Но самое главное: в последний день в Эстонии пошел в лес, грустно мне было расставаться с моим лесом (нет у меня больше души живой ни в тех краях, ни в этих), лес был неплох, были и белые, были и красные (о грибы! не ассоциации гражданских войн!), и вдруг, на грани последней грусти, когда вышвырнул нож (ритуал — конец грибной охоте!), вдруг — перед самым лицом — Белый, Гигант (потом взвесил — 800 грамм, чистый, без червоточинки), и в эту самую секунду вдруг в моем изможденном мозгу блеснула пьеса, не замысел, не план, вся пьеса — как вспышка! «Не ходи в лес!» Так сказать, идея ее — никто не ходи в мой лес! Пьеса вне времени и пространства. Хутор. Приезжает Дева-Рыба и ей все говорят: не ходи в лес, это ЕГО лес. И начинает в рассказах выясняться, кто же такой был ОН. Он был человек со звенящими волосами. Дура все же идет в лес, раз, другой, сначала начинает заикаться, а потом немеет. Долго описывать замысел даже. Но пьеса уже — есть.
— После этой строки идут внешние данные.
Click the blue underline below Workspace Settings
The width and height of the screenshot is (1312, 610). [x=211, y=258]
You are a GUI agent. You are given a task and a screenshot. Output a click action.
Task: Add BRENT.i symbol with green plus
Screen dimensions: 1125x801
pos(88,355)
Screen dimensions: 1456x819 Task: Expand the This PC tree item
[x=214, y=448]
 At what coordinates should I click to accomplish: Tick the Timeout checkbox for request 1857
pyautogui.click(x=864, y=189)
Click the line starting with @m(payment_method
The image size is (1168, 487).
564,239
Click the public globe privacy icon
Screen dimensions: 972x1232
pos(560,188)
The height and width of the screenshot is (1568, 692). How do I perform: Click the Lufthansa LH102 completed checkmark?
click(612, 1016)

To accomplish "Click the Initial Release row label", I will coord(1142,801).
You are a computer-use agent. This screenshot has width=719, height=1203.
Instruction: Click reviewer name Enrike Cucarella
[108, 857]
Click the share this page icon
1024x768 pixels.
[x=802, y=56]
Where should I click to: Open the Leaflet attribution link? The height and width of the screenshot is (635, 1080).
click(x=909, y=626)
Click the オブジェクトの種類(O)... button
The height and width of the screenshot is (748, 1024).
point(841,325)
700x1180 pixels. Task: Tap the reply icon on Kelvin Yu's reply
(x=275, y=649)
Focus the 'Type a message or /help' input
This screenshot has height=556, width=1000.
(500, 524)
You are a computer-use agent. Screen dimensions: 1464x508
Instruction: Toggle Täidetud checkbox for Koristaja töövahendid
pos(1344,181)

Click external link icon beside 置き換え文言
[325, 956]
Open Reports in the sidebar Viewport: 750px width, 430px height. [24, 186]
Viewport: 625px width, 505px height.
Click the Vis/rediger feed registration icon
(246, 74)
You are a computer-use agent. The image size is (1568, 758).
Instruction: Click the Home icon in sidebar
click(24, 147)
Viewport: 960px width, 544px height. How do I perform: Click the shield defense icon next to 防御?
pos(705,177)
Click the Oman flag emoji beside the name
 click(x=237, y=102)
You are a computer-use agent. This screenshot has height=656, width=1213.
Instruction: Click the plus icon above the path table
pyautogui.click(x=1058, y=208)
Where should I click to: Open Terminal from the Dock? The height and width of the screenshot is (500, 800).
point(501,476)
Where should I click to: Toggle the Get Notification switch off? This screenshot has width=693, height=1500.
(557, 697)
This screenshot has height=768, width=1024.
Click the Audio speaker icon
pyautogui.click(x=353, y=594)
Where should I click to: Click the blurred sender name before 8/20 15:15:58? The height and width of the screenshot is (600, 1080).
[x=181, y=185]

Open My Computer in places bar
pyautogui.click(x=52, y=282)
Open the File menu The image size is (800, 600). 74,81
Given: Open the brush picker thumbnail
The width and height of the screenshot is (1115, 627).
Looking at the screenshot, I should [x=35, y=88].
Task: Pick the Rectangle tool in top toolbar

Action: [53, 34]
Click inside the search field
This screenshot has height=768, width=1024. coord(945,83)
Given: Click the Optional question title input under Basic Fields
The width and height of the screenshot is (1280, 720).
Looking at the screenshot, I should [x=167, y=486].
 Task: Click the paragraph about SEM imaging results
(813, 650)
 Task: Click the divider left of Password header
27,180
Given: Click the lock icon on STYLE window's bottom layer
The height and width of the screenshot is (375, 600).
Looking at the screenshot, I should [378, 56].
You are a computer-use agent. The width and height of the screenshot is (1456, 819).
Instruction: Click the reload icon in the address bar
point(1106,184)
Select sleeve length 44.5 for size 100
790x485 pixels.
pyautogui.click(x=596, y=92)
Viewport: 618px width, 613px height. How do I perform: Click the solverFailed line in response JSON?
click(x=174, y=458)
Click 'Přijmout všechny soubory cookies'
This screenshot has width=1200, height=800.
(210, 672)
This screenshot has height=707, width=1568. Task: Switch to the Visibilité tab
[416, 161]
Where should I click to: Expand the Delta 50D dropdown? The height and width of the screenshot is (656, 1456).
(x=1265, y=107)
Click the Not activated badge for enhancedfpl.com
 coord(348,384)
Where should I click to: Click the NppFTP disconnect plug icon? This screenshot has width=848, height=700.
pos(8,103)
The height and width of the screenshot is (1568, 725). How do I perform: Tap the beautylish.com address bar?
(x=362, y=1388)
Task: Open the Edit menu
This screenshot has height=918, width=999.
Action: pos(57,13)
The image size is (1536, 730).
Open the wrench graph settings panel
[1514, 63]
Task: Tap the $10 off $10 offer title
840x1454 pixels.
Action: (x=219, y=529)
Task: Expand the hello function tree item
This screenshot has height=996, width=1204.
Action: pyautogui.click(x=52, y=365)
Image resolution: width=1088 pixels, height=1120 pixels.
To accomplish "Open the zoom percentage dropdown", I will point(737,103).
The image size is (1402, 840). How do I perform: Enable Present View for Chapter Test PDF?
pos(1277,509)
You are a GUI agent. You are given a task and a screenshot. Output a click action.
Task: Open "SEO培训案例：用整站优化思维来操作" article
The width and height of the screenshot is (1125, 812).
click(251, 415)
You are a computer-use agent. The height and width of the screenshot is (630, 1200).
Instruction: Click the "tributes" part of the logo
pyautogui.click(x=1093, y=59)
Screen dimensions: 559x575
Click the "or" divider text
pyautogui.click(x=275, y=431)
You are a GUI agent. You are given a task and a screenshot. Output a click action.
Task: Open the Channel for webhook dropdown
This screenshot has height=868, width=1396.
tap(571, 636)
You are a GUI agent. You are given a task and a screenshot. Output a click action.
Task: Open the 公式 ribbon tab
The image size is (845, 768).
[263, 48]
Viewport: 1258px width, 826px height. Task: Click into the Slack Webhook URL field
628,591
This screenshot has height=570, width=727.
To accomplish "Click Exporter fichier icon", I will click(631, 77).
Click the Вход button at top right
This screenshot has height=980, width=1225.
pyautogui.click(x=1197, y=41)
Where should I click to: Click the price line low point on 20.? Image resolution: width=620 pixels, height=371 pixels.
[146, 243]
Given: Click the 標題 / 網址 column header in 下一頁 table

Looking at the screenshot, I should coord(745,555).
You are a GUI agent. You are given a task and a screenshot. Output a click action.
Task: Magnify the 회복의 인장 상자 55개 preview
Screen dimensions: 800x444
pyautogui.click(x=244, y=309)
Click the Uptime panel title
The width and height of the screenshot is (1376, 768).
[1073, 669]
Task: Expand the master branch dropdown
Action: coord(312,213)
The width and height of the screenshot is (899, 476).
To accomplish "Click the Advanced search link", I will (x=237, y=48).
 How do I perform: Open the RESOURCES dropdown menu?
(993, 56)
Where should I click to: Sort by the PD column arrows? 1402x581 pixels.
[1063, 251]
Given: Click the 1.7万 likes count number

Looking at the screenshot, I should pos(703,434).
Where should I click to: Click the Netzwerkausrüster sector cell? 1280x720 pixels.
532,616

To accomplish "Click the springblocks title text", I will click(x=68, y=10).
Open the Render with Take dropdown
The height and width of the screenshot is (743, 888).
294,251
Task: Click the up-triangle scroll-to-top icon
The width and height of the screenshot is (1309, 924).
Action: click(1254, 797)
Есть планы, наброски, черновики — это чушь, главное — она есть во мне, первая моя, настоящая, миф о несчастном чудотворце, которому были запрещены чудеса (не хожденье по морям, не хлеб на мильон человек), обыкновенные человеческие чудеса собственного достоинства на фоне пошлости и ублюдков. Написать эту пьесу и умереть.[275] Больше мне ничего не надо. Но пока не напишу — ничего со мной не будет. За этот месяц одиночества в абсолюте я понял больше, чем за все прошедшее десятилетие. Он — это просто идеал человеческого достоинства. И люди хутора, униженные, оскорбленные и т. д., как над ними ни издеваются страшные зюйды (племя поработителей), на все отвечают и грозят: ОН придет, и если вырубили ЕГО лес — ОН придет и лес вырастет. Вот и я себе говорю: ОН придет! Нельзя опускаться, ты видишь — выше, отстрани от себя всю шелуху чужих людей и своих истерик, — хлеб и труд: где еще больше счастье? И у Чехова восклицают: сад вырастет! Но это — демагогия (герой — демагог и эклектик). Здесь сознательное скрещеванье концовки — здесь вера в Дух Святой (я не псевдоправославен, как модно, вообще я — вне Бога).